▶ **Records shown**:
——————
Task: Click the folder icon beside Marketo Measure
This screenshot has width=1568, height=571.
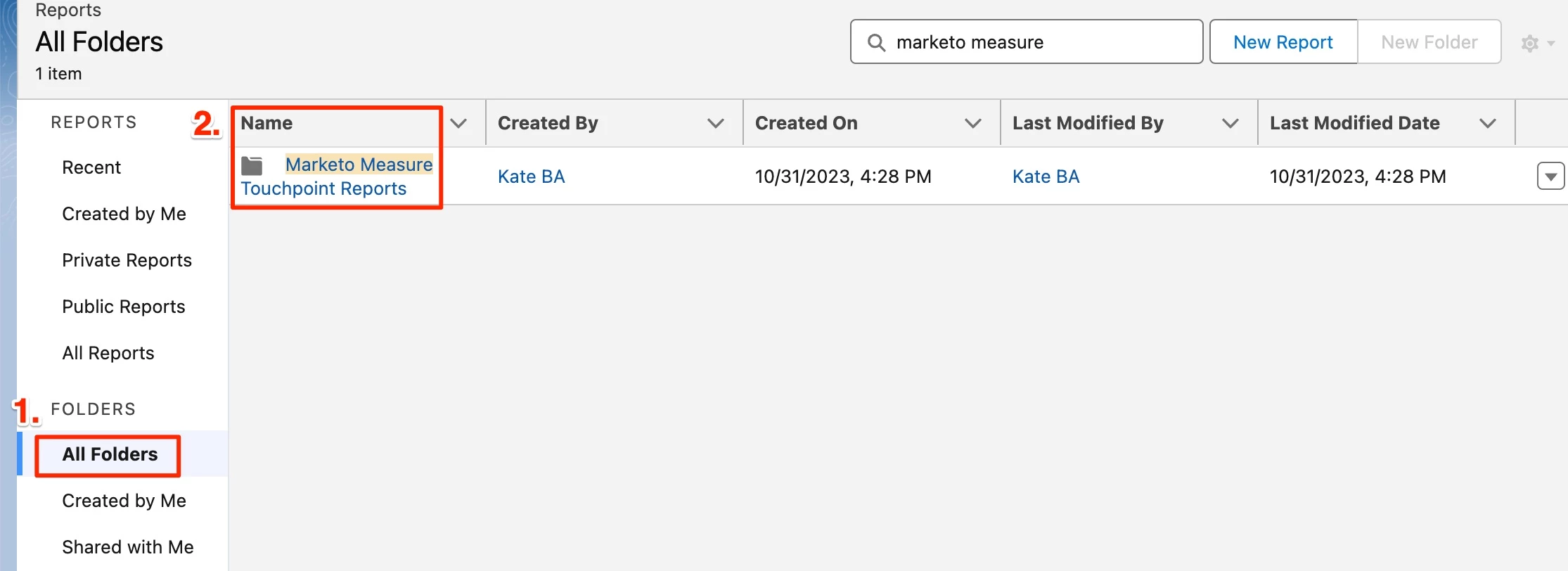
——————
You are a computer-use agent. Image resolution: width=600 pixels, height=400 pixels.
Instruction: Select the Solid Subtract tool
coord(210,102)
——————
▶ **Task brief**: Please reproduce exactly the lines in the listing above from the one containing "Task: Click the" through the one containing "This screenshot has width=1568, height=571.", both included, and nothing more.

▶ **Solved problem**:
Task: Click the folder icon beside Marketo Measure
This screenshot has width=1568, height=571.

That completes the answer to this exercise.